Concerns surrounding a slowing Chinese economy, a likely end to US central bank stimulus and a decline in the outlook for regional economic hubs like Singapore weighed on sentiment, the ThomsonReuters/INSEAD survey revealed.
The Asia Business Sentiment Index fell to 66 in the third-quarter from 74 in the preceding quarter, its steepest decline in three years.
A reading above the 50 threshold indicates an overall positive outlook.
Of the 120 companies that participated in the poll, 64% reported a neutral outlook, while 34% said they had a positive outlook. Just 1.67% were negative.
The survey showed that global economic worries, rising costs and risks including currency flux and regulatory uncertainty were the key business concerns.
Auto Sector Upbeat
By sector, autos, resources, pharmaceuticals and food were the most positive across the region with readings of 75.

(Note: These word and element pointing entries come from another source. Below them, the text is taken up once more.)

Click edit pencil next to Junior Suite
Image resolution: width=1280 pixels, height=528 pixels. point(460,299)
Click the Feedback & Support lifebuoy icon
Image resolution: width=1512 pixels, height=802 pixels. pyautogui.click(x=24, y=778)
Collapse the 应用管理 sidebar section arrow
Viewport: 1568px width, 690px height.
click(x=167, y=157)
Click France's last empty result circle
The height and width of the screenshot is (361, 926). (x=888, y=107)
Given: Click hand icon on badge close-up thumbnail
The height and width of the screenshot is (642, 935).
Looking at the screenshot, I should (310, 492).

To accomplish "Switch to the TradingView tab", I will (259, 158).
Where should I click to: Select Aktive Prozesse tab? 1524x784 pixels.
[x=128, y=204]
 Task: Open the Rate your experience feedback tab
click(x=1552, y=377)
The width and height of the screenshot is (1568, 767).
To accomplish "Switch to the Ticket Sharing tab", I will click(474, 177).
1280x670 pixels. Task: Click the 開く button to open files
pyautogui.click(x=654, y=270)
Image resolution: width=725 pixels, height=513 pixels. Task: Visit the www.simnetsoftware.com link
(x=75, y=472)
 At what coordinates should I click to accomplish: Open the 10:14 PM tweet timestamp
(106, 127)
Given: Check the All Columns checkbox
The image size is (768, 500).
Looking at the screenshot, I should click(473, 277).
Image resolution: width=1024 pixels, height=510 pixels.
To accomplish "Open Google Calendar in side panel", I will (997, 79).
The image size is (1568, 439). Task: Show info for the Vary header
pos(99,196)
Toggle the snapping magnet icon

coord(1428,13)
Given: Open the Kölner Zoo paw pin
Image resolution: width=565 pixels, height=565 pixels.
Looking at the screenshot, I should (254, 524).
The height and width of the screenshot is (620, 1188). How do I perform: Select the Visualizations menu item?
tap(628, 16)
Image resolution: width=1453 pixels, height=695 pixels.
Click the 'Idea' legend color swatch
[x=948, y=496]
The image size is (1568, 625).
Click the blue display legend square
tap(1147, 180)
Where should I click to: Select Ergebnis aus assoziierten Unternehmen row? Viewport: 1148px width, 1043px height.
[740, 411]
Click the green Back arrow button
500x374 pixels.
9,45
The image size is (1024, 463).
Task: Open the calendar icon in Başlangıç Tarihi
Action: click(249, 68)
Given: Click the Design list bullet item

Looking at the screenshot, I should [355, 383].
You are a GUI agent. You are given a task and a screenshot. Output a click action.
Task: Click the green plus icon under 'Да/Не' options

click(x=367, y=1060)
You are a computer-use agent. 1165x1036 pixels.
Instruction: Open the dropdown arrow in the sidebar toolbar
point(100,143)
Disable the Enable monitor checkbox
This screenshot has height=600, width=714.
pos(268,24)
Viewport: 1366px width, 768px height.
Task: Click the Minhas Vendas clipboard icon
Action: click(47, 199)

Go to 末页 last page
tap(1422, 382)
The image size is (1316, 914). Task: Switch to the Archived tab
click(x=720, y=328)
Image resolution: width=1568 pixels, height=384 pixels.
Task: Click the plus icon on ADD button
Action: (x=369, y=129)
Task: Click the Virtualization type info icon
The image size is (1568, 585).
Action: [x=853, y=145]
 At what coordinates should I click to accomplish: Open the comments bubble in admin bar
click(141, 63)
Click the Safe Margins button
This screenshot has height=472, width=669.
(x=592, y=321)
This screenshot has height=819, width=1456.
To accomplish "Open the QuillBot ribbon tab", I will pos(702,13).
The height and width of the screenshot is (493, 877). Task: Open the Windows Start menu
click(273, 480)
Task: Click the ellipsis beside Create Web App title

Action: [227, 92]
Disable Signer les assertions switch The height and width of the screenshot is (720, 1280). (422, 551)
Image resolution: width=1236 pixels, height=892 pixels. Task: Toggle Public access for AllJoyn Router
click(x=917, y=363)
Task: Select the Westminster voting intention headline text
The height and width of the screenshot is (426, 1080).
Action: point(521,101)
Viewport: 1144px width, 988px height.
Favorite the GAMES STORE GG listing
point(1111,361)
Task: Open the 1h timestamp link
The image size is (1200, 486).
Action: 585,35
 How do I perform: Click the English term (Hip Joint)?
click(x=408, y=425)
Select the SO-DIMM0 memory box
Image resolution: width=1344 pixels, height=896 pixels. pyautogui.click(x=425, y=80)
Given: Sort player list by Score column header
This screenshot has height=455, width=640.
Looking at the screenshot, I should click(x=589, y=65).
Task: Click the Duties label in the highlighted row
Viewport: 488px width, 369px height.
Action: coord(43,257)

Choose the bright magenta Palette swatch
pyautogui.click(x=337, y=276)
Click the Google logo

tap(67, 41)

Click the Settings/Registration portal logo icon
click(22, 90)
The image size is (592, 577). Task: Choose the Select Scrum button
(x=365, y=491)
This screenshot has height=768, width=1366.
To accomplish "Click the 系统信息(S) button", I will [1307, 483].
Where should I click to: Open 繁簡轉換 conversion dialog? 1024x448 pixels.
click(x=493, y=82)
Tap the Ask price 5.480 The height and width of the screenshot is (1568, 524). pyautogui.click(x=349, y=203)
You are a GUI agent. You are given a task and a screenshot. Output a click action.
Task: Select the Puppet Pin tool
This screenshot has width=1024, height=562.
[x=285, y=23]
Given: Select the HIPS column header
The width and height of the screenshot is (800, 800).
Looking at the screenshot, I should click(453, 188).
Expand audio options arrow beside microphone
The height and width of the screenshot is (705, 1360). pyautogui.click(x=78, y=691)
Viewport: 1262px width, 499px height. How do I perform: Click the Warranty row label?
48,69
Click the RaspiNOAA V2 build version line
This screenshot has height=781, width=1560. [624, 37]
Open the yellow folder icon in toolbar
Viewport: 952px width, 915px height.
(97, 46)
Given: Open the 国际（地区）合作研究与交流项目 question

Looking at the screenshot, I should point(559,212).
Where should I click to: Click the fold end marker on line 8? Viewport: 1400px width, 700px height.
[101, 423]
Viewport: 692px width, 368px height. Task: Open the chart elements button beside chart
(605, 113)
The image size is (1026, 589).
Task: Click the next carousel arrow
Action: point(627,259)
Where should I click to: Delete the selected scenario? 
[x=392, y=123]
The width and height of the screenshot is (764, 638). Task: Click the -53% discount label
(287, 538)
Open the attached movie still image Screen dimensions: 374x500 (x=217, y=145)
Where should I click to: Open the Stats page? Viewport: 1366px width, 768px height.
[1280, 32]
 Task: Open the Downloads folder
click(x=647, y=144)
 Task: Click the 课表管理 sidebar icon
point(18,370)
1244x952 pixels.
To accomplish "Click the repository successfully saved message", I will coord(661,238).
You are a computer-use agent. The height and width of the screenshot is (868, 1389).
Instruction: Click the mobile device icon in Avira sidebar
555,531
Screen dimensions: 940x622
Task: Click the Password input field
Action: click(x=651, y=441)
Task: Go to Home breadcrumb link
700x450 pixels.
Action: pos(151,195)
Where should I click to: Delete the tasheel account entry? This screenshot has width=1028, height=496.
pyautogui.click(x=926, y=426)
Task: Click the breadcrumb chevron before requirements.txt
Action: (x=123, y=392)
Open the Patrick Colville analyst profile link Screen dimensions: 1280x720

However, the property sector recorded a sharp decline in sentiment, with its score dropping to an over two-year low of 63, from 79 in the second-quarter, against the backdrop of a sluggish Chinese property market.
Modi Boosts Sentiment
Companies in India were the most positive, hitting a maximum score of 100 for the second straight quarter, following pro-business leader Narendra Modi's election as prime minister.
In contrast, Taiwanese businesses were the most negative, with a score of 33.
Chinese companies polled were neutral about their prospects -- China's score in the third-quarter dropped to 50 from the preceding quarter's 67.
Singapore also returned a third-quarter reading of 50, from 67 in the second-quarter.
"While growth is still robust across Asia, businesses are grappling with a number of challenges, including worries about rising interest rates as the Fed begins to press the brakes," Frederic Neumann, the Hong Kong-based co-head of Asian economic research at HSBC, told Reuters.
Capital Economics said in a 16 September note to clients: "Weak Chinese demand for exports from Emerging Asia in recent months has led some commentators to worry that China's move up the value chain is having unwelcome knock-on effects for the rest of the region.
"But this isn't a new development, and it doesn't mean that China will stop the rest of Asia from benefitting from recovery in the West."
Chinese Premier Li Keqiang, speaking at a business conference in Tianjin on 10 September, promised to remake the Chinese economy and said that China will be able to meet the year's major economic targets.
Structural reforms have reduced the risk of a hard landing in the economy, Li said at the World Economic Forum event.
China's economy expanded by 7.5% in the second-quarter of 2014, after hitting an 18-month low of 7.4% in the first-quarter.